There’s a saying in the old days that “two heads are better than one.” This sentiment is especially applicable to business mergers and acquisitions (M&A). By collaborating with a competitor, companies can realize a variety of synergies. This is basically cutting costs by eliminating redundant roles, systems or licenses. However, this type of collaboration comes with a steep price as the M&A process can last from months to a decade and is typically extremely labor intensive.
A merger and acquisition is an agreement that blends the liabilities and assets of two distinct entities to form one entity that has bigger market and more revenue opportunities. Companies typically acquire companies that have similar products, technologies or client bases. Additionally, purchasing an organization in an industry or country that is not in the same can help a company expand into new markets and profit of a lower tax rate.
The primary motive behind M&A is to improve efficiency of operations through achieving economies of scale, which means that the benefits of production volume increase access to capital, reduce manufacturing costs, and increase bargaining power with suppliers. The acquisition of technology from another company can also save years of research and development investment.
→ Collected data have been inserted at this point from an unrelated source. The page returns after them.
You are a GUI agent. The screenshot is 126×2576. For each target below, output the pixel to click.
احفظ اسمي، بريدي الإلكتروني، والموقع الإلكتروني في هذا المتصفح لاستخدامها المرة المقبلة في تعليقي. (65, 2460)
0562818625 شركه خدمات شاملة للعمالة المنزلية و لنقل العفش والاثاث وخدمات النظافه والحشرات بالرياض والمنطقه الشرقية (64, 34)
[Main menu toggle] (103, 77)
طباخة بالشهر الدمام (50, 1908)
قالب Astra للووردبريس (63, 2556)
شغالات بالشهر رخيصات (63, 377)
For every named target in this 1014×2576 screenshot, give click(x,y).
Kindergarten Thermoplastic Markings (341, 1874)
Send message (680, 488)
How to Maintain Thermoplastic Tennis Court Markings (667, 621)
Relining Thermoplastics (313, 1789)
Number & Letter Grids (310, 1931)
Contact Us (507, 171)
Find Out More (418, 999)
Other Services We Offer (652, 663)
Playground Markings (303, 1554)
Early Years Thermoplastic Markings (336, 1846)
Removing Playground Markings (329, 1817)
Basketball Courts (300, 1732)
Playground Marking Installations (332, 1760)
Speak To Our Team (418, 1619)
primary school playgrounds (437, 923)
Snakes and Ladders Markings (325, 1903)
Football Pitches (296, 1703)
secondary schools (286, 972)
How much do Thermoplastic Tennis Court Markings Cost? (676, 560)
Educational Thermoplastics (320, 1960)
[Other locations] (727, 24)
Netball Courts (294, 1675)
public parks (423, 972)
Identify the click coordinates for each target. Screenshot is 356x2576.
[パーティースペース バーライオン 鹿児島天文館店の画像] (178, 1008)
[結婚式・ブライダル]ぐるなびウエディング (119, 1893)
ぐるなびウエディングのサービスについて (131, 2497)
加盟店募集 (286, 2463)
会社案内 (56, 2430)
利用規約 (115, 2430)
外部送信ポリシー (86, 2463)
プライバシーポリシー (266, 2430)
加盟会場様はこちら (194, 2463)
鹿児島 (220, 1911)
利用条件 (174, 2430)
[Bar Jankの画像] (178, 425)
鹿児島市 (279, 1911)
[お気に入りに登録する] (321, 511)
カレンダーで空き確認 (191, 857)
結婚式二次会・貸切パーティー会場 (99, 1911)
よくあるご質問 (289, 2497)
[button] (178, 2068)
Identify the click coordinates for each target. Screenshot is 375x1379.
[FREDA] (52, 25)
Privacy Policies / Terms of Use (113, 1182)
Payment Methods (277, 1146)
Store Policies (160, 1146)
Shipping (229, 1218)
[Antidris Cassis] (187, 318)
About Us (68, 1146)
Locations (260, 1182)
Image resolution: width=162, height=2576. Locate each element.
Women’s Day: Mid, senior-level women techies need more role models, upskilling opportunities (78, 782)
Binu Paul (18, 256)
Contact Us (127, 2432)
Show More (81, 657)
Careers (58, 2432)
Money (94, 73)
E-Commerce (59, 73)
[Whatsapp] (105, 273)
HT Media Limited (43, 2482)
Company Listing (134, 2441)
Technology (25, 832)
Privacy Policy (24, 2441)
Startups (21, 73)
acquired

M&As are a way to transform a business into something that was never intended to be. In 2016, the giants of brewing Anheuser-Busch InBev merged with SABMiller to increase its presence in emerging markets. They were able make use of each other’s global network to reduce supply chain costs. In most M&A deals companies purchase assets from a different company by transferring cash or shares. It also takes on any debts. This is known as the purchase technique, and the assets of the acquired firm are registered on the acquired company’s books at their market (not book) value.